The same sense extends to copyright: if “rightholders” in Australia use the precedent established by the flute riff in Men at Work’s “Down Under” being held to be copyright infringement because it quoted the melody of the still-under-copyright “Kookaburra Sits on the Old Gum Tree”, they could shut down all of Australian mathematics. Mathematicians would need to pay royalties to scientific publishers for quoting theorems in papers the publisher “owns”, and otherwise would be “stealing the publisher’s intellectual property”. Yes, currently quoting a theorem is fair use, but the whole notion of fair use is absolutely necessary to the American constitutional purpose of copyrights and patents, and presents another problem with reifying them as “property”. I suppose an easement might be an analogue for ordinary property — it’s yours, except the public can use the sidewalk on it — but actual property functions perfectly well for its purpose in the absence of easements, while copyright won’t promote progress in science and the useful arts without a fairly robust notion of fair use.
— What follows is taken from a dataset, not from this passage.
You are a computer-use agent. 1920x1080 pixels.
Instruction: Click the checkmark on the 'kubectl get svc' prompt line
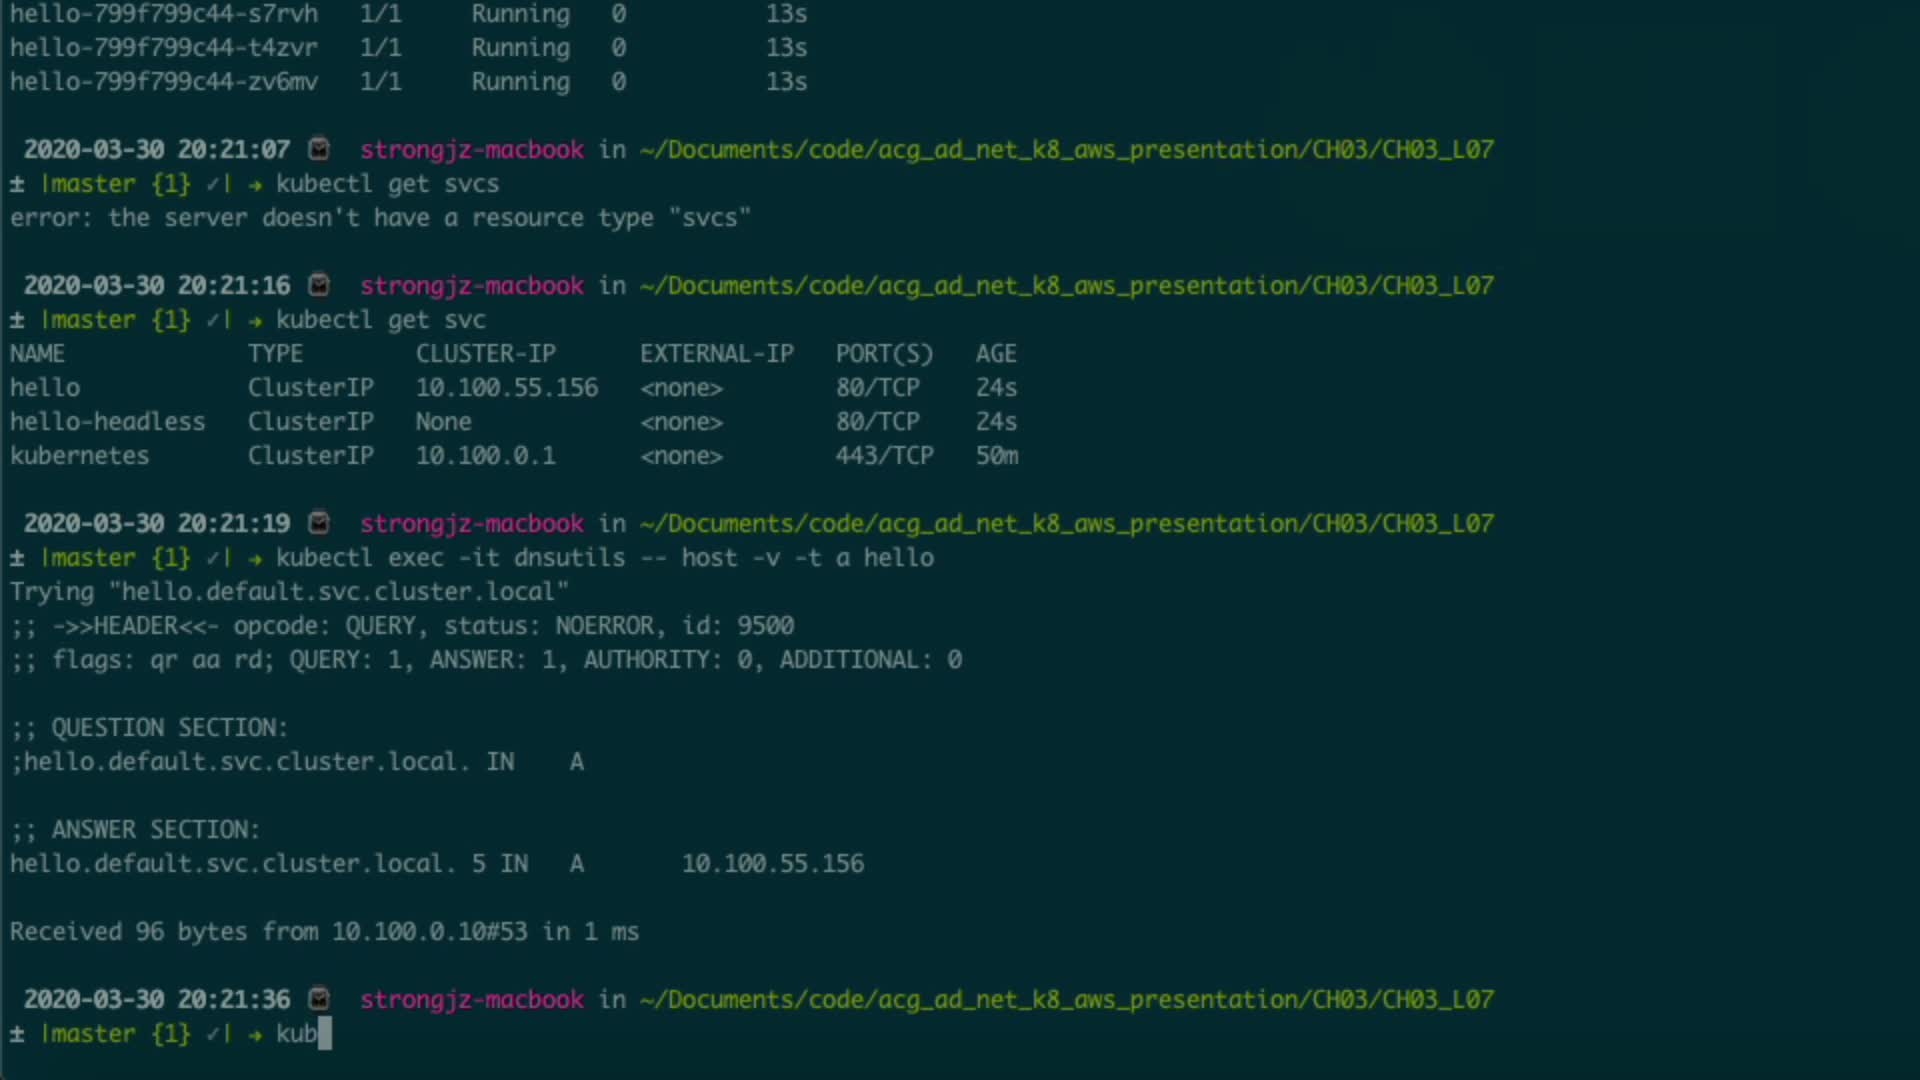tap(213, 320)

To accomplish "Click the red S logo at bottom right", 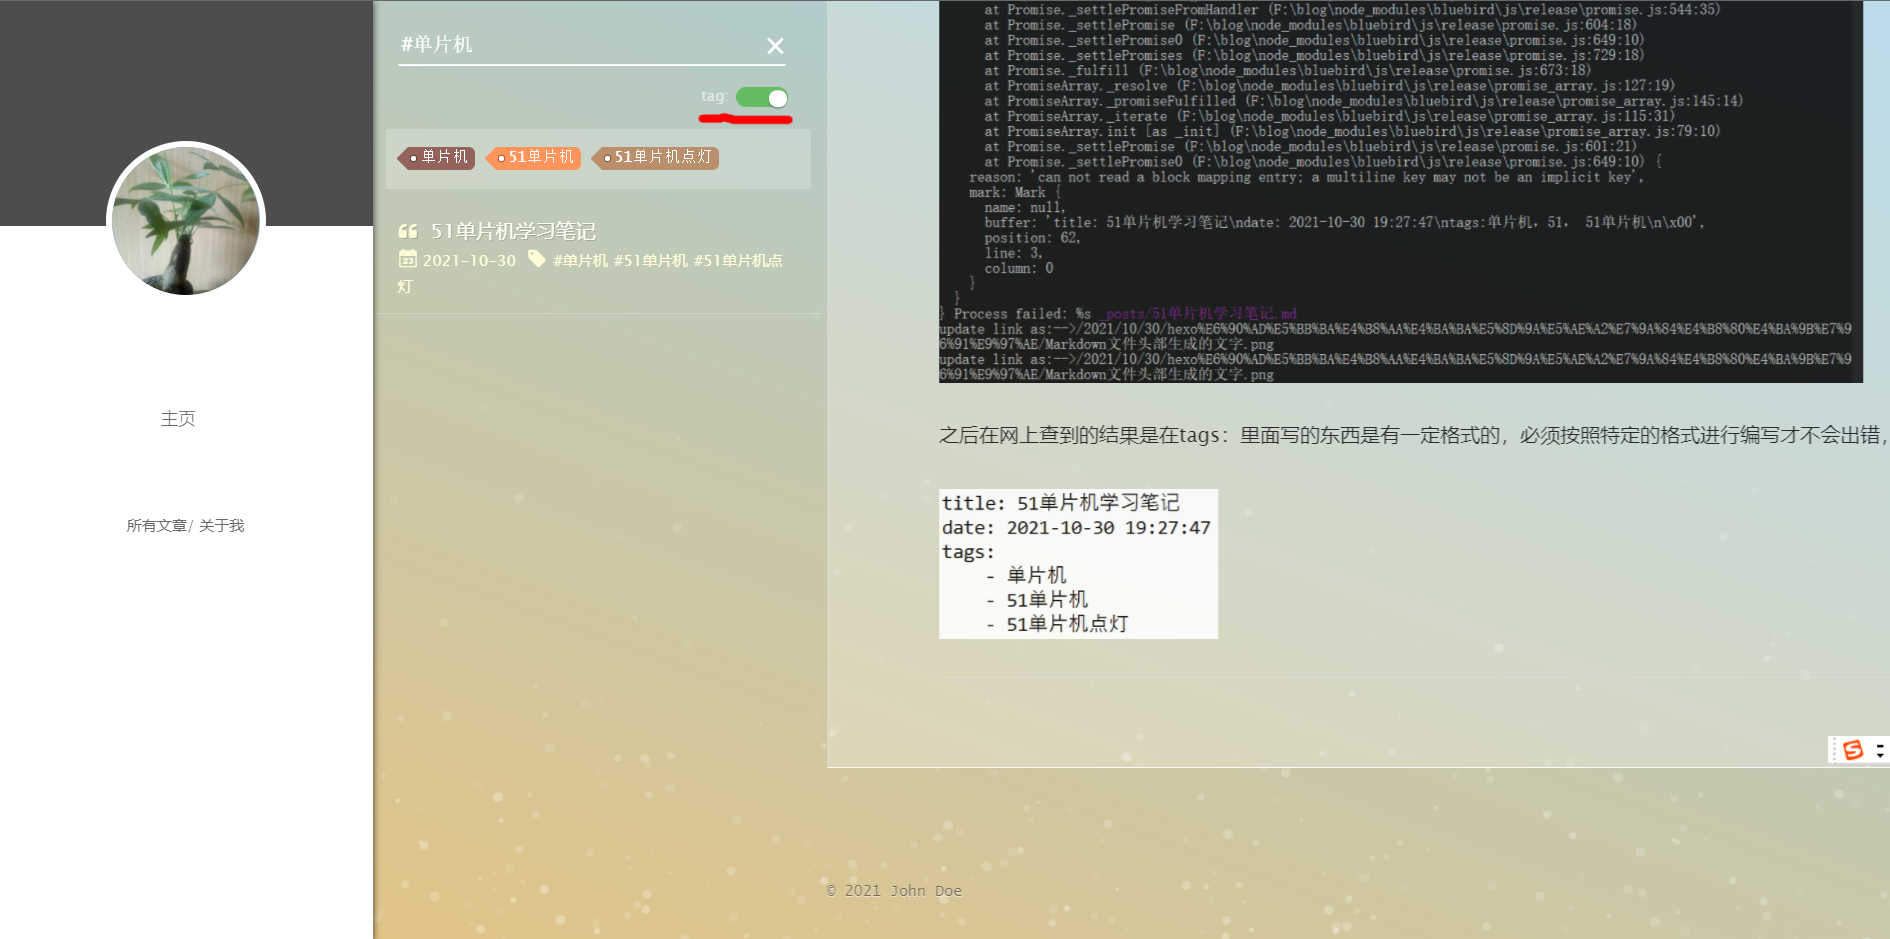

I wish you all the best in your work defending the monopoly rights of actual inventors, but do not think there is any argument you can make which will convince me that treating copyrights and patents as property does not fail all four of the criteria I set forth in my original post to you.
No, it is the same as a person taking possession of a piece of property that a second person found later. It is a form of trespass. Regardless, patents are a foundation of wealth creation in the modern world.
Again, a bad analogy: in the case of actual property, the person finding an object and retaining it deprives its previous (and rightful, if prior possession can be established, rather than merely claimed) owner of the object, all that an independent discovery deprives a prior patent holder of is enjoyment of monopoly rights.
The deeper flaw in considering patents and copyrights to be property (again, remember, I not denying that the legal status quo treats them as such, but arguing that the legal status quo treating them as such fails my four critiques), particularly with the notion of “theft of intellectual property” is that even copying, much less independent creation, does not deprive the inventor of the idea (or the author of his words, or the musician of his melodies and harmonies,...), but at most of (sometimes merely putative) monopoly rents deriving from the use of the idea (words, melody,...), while theft deprives the owner of his property. This is why patent trolling (in the narrow definition) is most obnoxious: it is litigation on basis only of putative monopoly rents, not an actual deprivation of revenue. (Again, your inventor clients who have been put out of business by large corporations violating their monopoly, have a claim they are being deprived of actual revenue, in a way that a patent holding company does not.)
Indeed patents *are* a foundation of wealth creation in the modern world, but I would argue that the superstructure of patent law that treats patents as property, is actually an impediment to wealth creation and merely serves the interests of incumbents in the market (who invariably like to have state-granted monopolies).